There are many reasons contributing to their popularity, and the one marketers highlight is that VIs are accessible and trouble-free. By 2026, marketers will dedicate 30% of their celebrity and influencer marketing spends to virtual influencers, according to Gartner’s global forecast. “Virtual influencers present a unique opportunity for brands to connect with their audiences and customers in a new and innovative way,” says Anshul Ailawadi, business head, youth, music & English entertainment, Viacom18. “They can be programmed and customised to showcase specific skills, talents, or personalities that align with the brand’s message, making them more effective at promotion.”
Luxury brands have been among the first to jump onto the bandwagon. Prada, for instance, partnered with virtual influencer Miquela in 2018 to promote the brand.

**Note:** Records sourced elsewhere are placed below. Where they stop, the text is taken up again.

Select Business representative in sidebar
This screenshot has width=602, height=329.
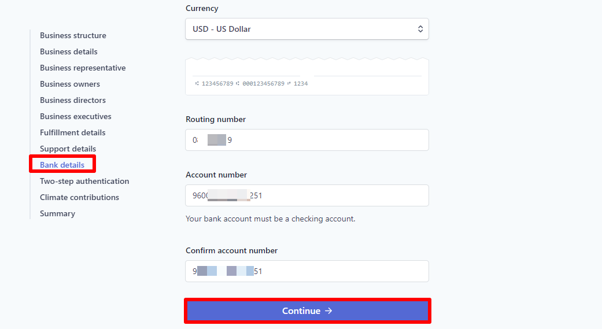click(x=82, y=68)
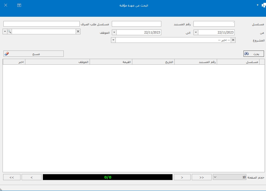Click the 0/0 page progress bar
The image size is (266, 191).
coord(108,177)
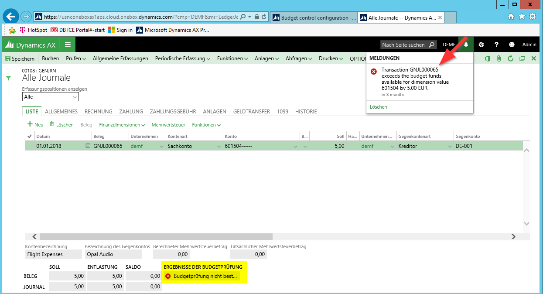Add new line with Neu button

(35, 125)
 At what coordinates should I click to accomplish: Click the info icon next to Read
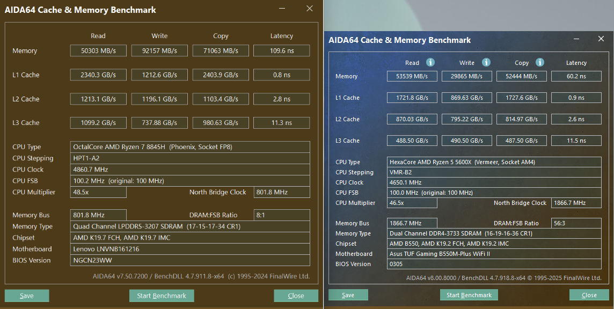pos(430,62)
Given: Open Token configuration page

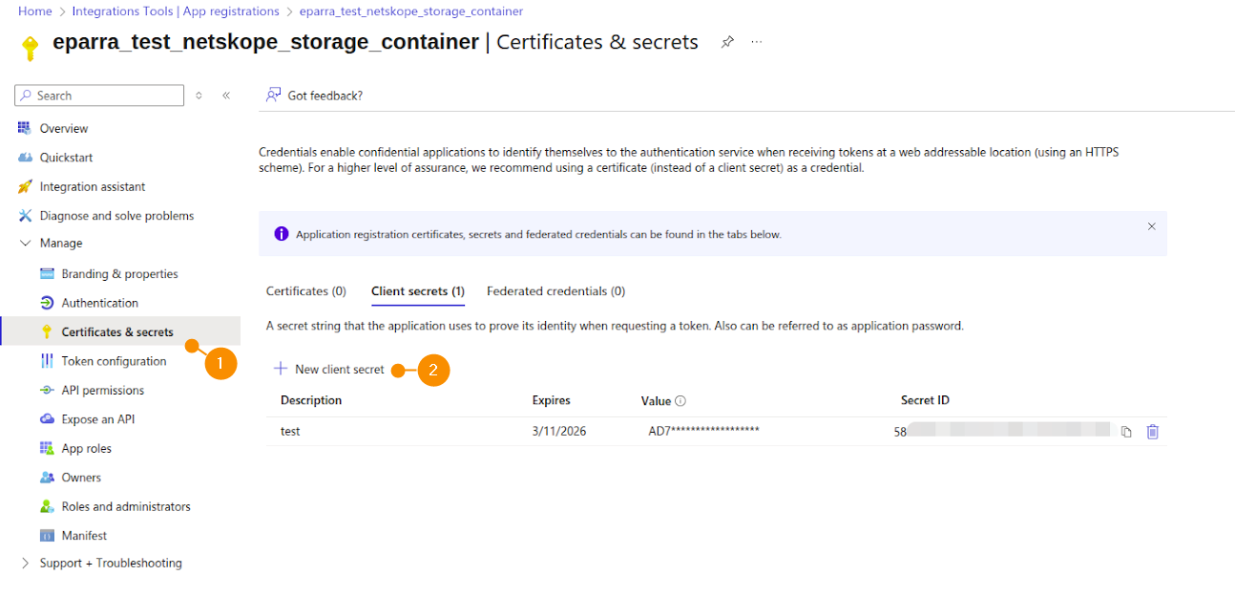Looking at the screenshot, I should pyautogui.click(x=114, y=361).
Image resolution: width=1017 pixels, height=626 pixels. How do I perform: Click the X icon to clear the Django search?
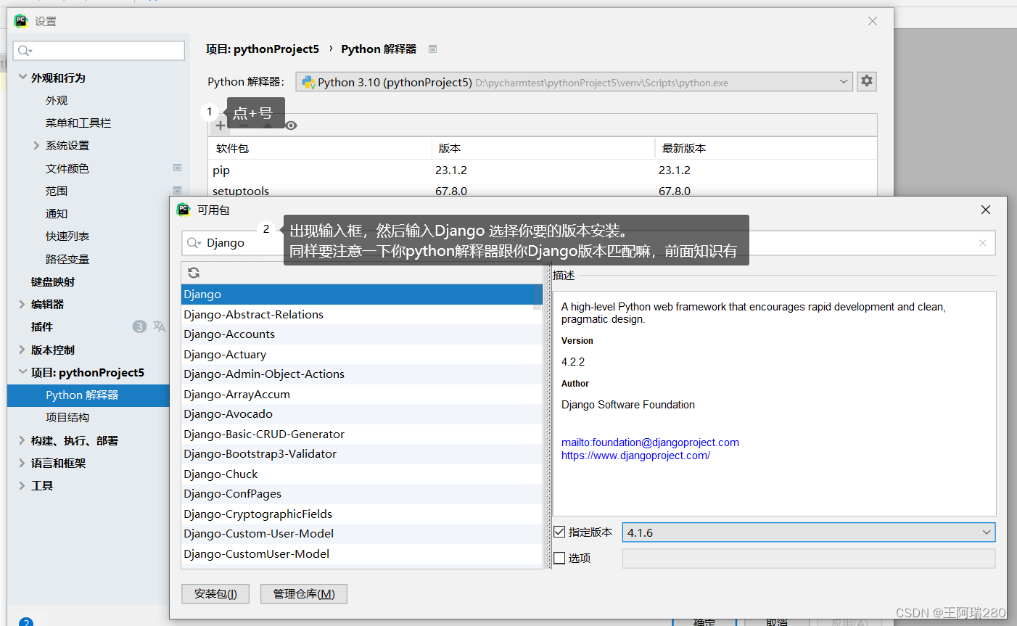[x=983, y=243]
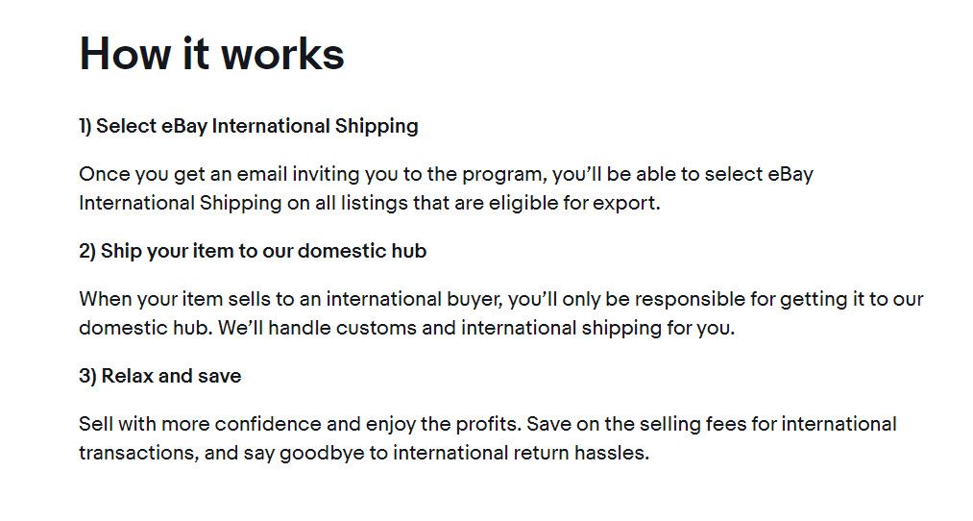The height and width of the screenshot is (521, 973).
Task: Click the paragraph starting "Sell with more confidence"
Action: coord(488,437)
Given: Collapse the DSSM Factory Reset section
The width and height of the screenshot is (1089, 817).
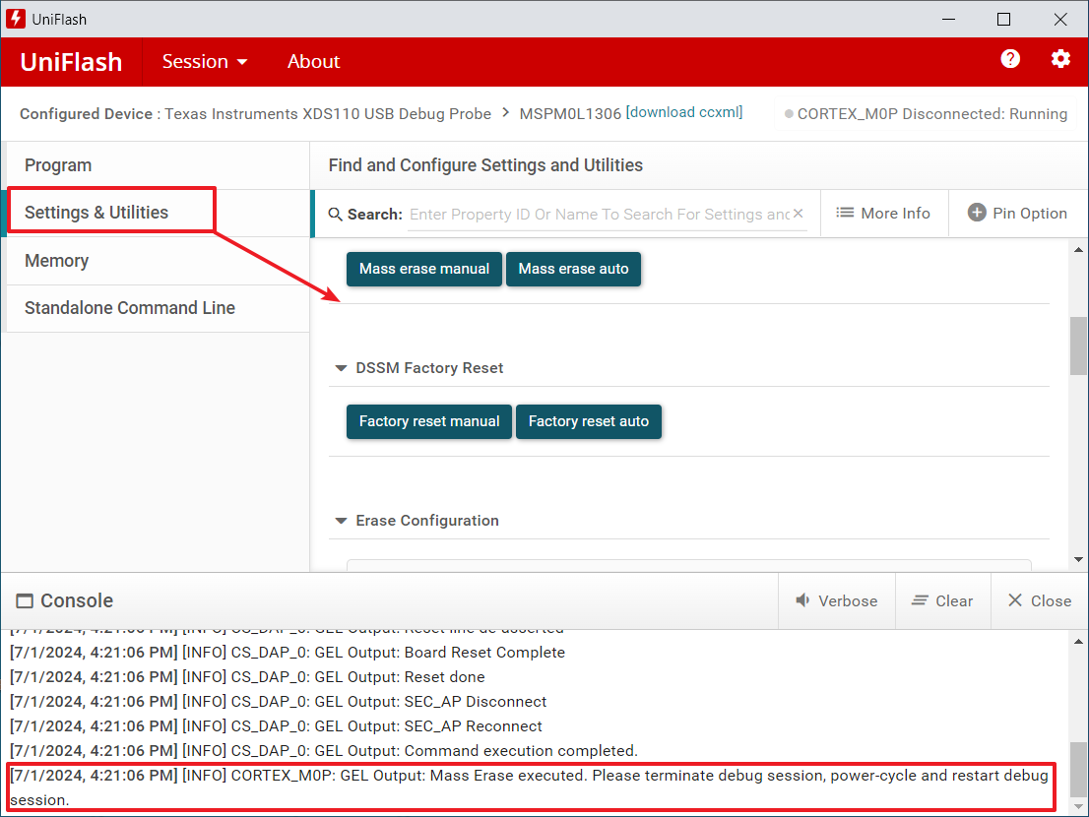Looking at the screenshot, I should coord(342,368).
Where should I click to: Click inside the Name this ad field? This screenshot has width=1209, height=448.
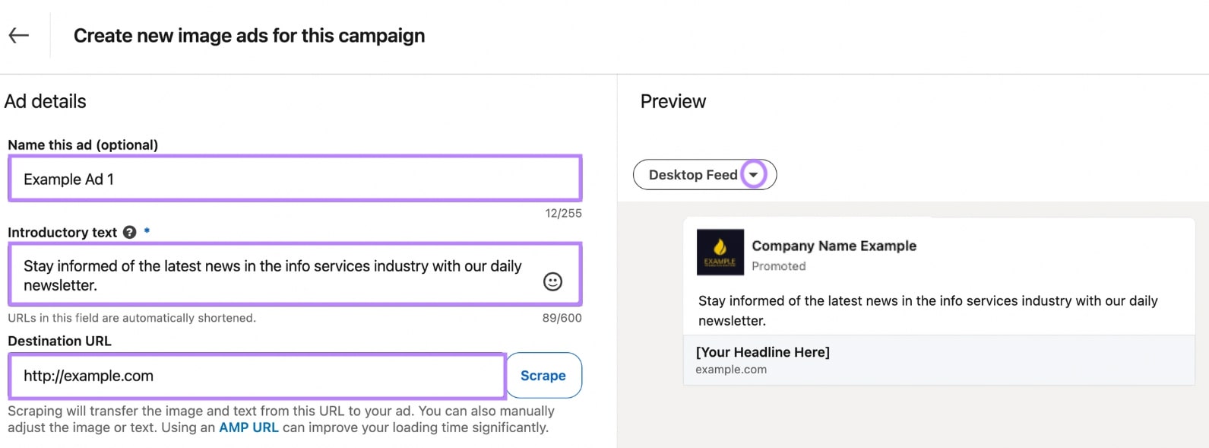pos(295,179)
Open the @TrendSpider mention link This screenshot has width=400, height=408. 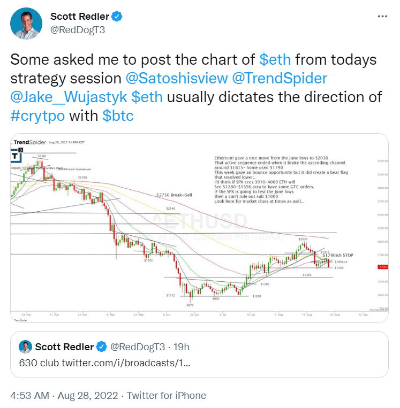(280, 78)
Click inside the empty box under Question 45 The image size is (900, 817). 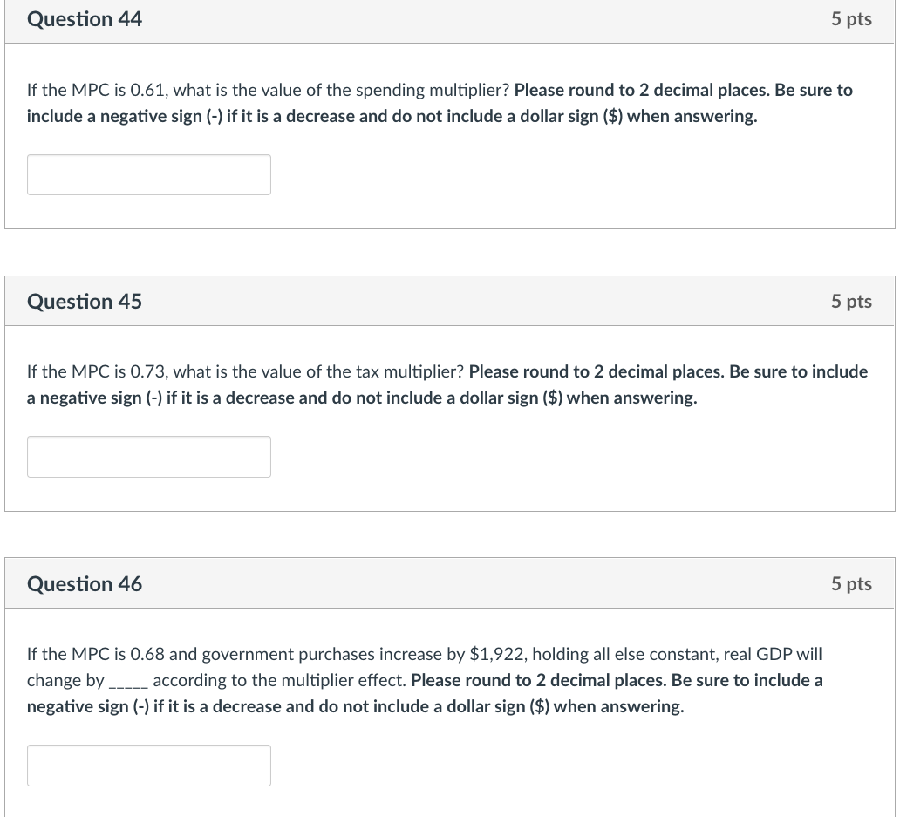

Some years later, for its Candy perfume campaign, Prada developed a virtual model named after the fragrance.
Closer home, D2C eyewear brand John Jacobs partnered with Kyra, the country’s first meta-influencer with over 2 lakh followers, for its marketing campaign; MTV Hustle 2.0 launched an AI-powered rapper that can rap on any word.
At present many brands are creating their VIs in-house to explore the entire gamut of possibilities. Krafton, a collective of independent game development studios including PUBG Studios, recently unveiled Ana, its first hyperrealistic virtual human with a Gen Z personality. Sean Hyunil Sohn, CEO, Krafton, says, “Virtual humans are set to become a $527-billion market by 2030. Content with VIs is created digitally using AI and hence can be cost-effective in the long run.”
Getting started
Look what MTV is doing. The youth entertainment channel recently collaborated with DDB Mudra to develop India’s first virtual rapper ‘BotHard’ to draw attention to its property, MTV Hustle 2.0. The collaboration resulted in 350,000+ rap videos and the show garnering 2 billion views across social platforms, representing a 9x growth over the last season.
Ailawadi says the effort allowed it to scale new geographies and possibilities. “Creating a VI in-house provides brands with greater control, agility, intellectual property ownership, and brand differentiation, making it an attractive option for establishing a strong brand identity in the digital age,” he says.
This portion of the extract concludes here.